Jinan Commandery (濟南郡) was a commandery in historical China, located in what is now central Shandong province.

== History ==
Jinan was established in early Western Han dynasty under the Qi Kingdom of Liu Fei, son of Emperor Gaozu. In 165 BC, Liu Ze (劉則), the grandson of Fei and reigning King of Qi, died without issue and the Han court divided the kingdom among the sons of Fei, and Jinan became a short-lived principality ruled by Liu Piguang. During the Rebellion of the Seven States, Piguang was killed, and Jinan was converted to a commandery. In late Western Han dynasty, the commandery consisted of 14 counties and marquessates: Dongpingling (東平陵), Zouping (鄒平), Tai (臺), Liangzou (梁鄒), Tugu (土鼓), Yuling (於陵), Yangqiu (陽丘), Banyang (般陽), Jian (菅), Zhaoyang (朝陽), Licheng (歷城), Xiao (猇), Zhu (著) and Yicheng (宜成). The population in 2 AD was 642,884, in 140,761 households.

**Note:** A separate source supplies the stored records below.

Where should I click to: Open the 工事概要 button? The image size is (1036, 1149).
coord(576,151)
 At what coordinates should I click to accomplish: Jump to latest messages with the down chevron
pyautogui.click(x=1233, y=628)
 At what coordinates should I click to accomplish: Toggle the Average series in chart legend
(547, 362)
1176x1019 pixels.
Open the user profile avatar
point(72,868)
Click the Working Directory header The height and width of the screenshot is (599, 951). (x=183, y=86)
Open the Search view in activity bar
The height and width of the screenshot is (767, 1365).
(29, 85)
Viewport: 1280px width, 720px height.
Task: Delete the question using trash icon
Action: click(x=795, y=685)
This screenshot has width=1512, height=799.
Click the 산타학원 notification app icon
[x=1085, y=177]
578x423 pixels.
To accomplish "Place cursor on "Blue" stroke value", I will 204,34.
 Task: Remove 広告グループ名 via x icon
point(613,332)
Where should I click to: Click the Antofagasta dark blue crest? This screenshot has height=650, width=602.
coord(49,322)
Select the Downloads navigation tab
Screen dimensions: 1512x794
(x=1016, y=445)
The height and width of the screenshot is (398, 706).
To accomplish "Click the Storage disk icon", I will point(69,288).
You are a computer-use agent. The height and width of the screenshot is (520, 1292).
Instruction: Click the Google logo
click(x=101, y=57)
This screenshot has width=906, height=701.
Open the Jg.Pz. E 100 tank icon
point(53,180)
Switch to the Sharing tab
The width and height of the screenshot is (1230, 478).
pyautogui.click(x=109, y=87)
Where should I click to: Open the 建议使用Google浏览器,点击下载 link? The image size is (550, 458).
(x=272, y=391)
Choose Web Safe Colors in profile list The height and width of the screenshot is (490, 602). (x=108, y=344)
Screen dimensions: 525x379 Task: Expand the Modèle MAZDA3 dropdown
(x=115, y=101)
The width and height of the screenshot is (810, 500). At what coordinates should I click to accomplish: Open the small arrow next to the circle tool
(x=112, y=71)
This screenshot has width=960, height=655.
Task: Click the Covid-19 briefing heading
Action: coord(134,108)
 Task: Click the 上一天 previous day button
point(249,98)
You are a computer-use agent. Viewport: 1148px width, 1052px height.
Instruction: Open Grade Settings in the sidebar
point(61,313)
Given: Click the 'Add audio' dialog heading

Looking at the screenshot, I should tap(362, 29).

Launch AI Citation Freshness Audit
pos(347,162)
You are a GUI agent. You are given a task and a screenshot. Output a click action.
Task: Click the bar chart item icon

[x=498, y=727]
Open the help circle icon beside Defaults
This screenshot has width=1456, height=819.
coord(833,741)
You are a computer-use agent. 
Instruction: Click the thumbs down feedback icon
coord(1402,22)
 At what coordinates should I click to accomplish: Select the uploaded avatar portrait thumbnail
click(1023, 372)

For much of Eastern Han, Jinan was a nominal kingdom/principality and served as the fief of various members of the imperial clan, with the first being Liu Kang, son of Emperor Guangwu, in 39 AD. In Cao Wei dynasty, the Prince of Jinan was Cao Kai (曹楷), a grandson of Cao Cao and a son of Cao Zhang, Prince of Rencheng. Jinan reverted to a commandery after the foundation of Western Jin. In 140 AD, the territory consisted of 10 counties, including Dongpingling, Zhu, Yuling, Tai, Jian, Tugu, Liangzou, Zouping, Dongzhaoyang (東朝陽) and Licheng. The population in 140 AD was 453,308, in 78,544 households.

The commandery was conquered by Northern Wei in early Northern and Southern Dynasties period, during Emperor Ming of Song's reign. The commandery then consisted of 6 counties, namely Licheng, Zhaoyang, Zhu, Tugu, Fengling (逢陵) and Pingling (平陵). The Book of Song recorded a population of 38,175 in 5,056 households, while the Book of Wei recorded a population of 68,820 in 20,017 households. The commandery was abolished in early Sui dynasty.

==Princes of Jinan==
- Liu Piguang (劉辟光), 164–154 BC;
- Liu Kang (劉康), Prince An (安) of Jinan, 41–99;
- Liu Cuo (劉錯), Prince Jian (簡) of Jinan, 99–105;
- Liu Xiang (劉香), Prince Xiao (孝) of Jinan, 105–125;
- Liu Xian (劉顯), Prince Li (釐) of Jinan, 125–128;
- Liu Guang (劉廣), Prince Dao (悼) of Jinan, 129–153;
- Liu Kang (劉康), 174–?;
- Liu Yun (劉贇), ?–207;
- Liu Kai (劉開), 207–220;
- Cao Kai (曹楷), 246–265.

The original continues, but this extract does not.